Después permaneció en silencio hasta que los almogávares y el sarraceno abandonaron el interior de mi carromato. Sólo entonces empezó a hablar:

– ¿Qué pretendes hacer, viejo? Los hombres ya están bastante nerviosos caminando solos por una tierra extraña y rodeados de enemigos. El invierno corre rápido por estas latitudes, y pronto no encontraremos nada que comer. Si el desánimo prende entre la tropa, si abandonan la búsqueda del reino del Preste Juan, entonces, la próxima primavera no hallarán de nosotros más que nuestros esqueletos y los de nuestras acémilas.

Inspiré profundamente antes de hablar y le dije, con voz entrecortada, que Ibn-Abdalá conocía el camino mejor que yo; ya no les era de ninguna utilidad y, además, entorpecía su avance.

– He traído la desdicha sobre esta expedición; un demonio habita dentro de mí. ¡No puedo seguir entre vosotros!

Joanot miró hacia las cortinas de lana que protegían el interior del carromato de la luz, para asegurarse de que no había nadie escuchando, luego se volvió hacia mí y me dijo muy serio:

– Nunca le he hablado de esto a nadie antes de ahora. Ni a mis mujeres, ni a mis mejores camaradas; pero debes saber, Ramón, que creo que Dios es sólo un mito inventado por los hombres para procurarse, a la vez, la tranquilidad y la desdicha.
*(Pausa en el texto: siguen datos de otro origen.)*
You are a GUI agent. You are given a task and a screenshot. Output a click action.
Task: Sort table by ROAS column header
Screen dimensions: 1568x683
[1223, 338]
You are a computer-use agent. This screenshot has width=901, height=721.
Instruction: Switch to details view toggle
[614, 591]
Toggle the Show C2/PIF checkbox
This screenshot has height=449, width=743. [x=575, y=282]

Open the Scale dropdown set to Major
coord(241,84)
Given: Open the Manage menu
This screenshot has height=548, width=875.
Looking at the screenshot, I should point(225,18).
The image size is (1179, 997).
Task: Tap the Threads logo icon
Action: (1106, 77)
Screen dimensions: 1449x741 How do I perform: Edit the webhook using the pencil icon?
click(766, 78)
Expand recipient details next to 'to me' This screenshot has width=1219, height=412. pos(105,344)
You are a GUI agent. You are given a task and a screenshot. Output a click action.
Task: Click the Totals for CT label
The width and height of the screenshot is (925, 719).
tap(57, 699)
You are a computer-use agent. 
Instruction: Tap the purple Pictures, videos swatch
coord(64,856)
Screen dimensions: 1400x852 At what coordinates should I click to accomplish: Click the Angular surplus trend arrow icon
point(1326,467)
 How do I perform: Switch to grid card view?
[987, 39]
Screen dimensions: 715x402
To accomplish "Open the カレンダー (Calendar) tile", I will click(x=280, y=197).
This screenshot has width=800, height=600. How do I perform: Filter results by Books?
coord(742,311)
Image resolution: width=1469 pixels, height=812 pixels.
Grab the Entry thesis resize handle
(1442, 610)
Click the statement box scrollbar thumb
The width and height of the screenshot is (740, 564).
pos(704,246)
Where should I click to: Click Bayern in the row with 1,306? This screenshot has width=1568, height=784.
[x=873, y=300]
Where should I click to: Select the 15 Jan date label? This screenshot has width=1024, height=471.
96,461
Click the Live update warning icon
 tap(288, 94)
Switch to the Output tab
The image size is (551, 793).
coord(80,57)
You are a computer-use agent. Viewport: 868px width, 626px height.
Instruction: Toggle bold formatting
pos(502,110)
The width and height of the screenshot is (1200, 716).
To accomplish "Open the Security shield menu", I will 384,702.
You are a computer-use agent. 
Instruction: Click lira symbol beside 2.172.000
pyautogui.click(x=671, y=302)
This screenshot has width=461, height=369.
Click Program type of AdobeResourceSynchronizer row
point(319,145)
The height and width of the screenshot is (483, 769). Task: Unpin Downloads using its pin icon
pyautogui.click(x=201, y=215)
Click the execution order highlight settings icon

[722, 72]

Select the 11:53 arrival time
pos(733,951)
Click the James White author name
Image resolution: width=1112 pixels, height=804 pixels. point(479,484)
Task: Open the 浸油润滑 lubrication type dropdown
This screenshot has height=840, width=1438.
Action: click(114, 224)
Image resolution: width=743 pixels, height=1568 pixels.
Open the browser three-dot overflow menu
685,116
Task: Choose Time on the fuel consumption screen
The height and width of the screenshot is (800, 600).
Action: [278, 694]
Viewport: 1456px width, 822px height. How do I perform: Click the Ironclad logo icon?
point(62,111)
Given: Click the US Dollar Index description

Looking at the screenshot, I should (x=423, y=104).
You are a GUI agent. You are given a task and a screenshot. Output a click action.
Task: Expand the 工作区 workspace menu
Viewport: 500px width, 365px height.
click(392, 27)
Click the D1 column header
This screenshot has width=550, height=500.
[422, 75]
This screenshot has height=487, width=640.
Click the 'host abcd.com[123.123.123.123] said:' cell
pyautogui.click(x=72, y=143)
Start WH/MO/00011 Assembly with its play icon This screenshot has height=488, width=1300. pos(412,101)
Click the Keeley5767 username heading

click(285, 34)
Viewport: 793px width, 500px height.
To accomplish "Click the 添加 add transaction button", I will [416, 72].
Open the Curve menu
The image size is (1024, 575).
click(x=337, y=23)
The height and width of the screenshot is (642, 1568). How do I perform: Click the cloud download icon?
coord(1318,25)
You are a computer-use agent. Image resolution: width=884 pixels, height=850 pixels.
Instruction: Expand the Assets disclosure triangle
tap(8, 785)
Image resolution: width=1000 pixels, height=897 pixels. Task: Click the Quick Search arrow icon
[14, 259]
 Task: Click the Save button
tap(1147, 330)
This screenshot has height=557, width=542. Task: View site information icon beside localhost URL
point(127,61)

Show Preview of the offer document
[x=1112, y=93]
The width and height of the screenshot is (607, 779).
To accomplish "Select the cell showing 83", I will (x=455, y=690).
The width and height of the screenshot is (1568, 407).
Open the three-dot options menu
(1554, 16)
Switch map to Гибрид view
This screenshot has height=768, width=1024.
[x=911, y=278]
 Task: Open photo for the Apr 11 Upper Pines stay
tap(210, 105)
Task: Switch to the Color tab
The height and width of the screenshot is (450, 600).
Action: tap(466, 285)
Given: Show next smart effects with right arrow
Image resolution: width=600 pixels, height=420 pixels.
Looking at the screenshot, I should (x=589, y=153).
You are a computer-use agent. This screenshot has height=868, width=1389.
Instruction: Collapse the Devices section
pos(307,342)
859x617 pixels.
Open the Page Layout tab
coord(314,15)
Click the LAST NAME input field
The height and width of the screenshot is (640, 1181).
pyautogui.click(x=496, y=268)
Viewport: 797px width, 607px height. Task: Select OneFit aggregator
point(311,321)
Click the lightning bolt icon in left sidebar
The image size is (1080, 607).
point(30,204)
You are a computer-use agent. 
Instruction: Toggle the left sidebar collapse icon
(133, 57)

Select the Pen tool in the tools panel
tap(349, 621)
– ¿De qué estás hablando? -le pregunté.

– Tampoco creo que exista Satanás, ni su ejército de ángeles caídos.

Miré atónito a Joanot. No daba crédito a lo que había escuchado.

– ¿Cómo puedes… -empecé, pero las palabras no acudieron fácilmente a mis labios- negar… negar lo que te rodea, lo que te hace vivir?

– ¿Por qué crees tú? Porque así te lo han enseñado. Te han enseñado a temer al pecado y a alabar la virtud; a esperar el castigo o la recompensa. Pero yo he visto a hombres virtuosos sufrir los peores castigos, y a pecadores convertirse en reyes, e incluso en papas.

Durante toda mi vida había escuchado multitud de herejías, y comprobado que existían multitud de formas equivocadas de interpretar a Dios, pero jamás había conocido a nadie que afirmara algo como lo que Joanot acababa de decirme.

– No quiero seguir escuchando -dije.

– Pues lo harás -dijo Joanot-. No creo que el demonio esté dentro de ti, Ramón. Estás enfermo, y te recuperarás. Eso es todo.

Le dije que se había vuelto loco.

– Sí, y tú eres el más cuerdo de los hombres -sonrió Joanot con cinismo-. Ahora duerme, viejo, descansa, y olvida tus temores. Olvida también esa idea de que vamos a abandonarte aquí. Vendrás con nosotros hasta el final.

Después de estas palabras, Joanot abandonó el carromato; y yo, solo una vez más, me tumbé de espaldas y tapé mis ojos con mi brazo. Intenté hacer lo que Joanot me había recomendado: dormir.

No quería pensar en nada; más tarde ya habría tiempo. Ahora sólo quería dormir.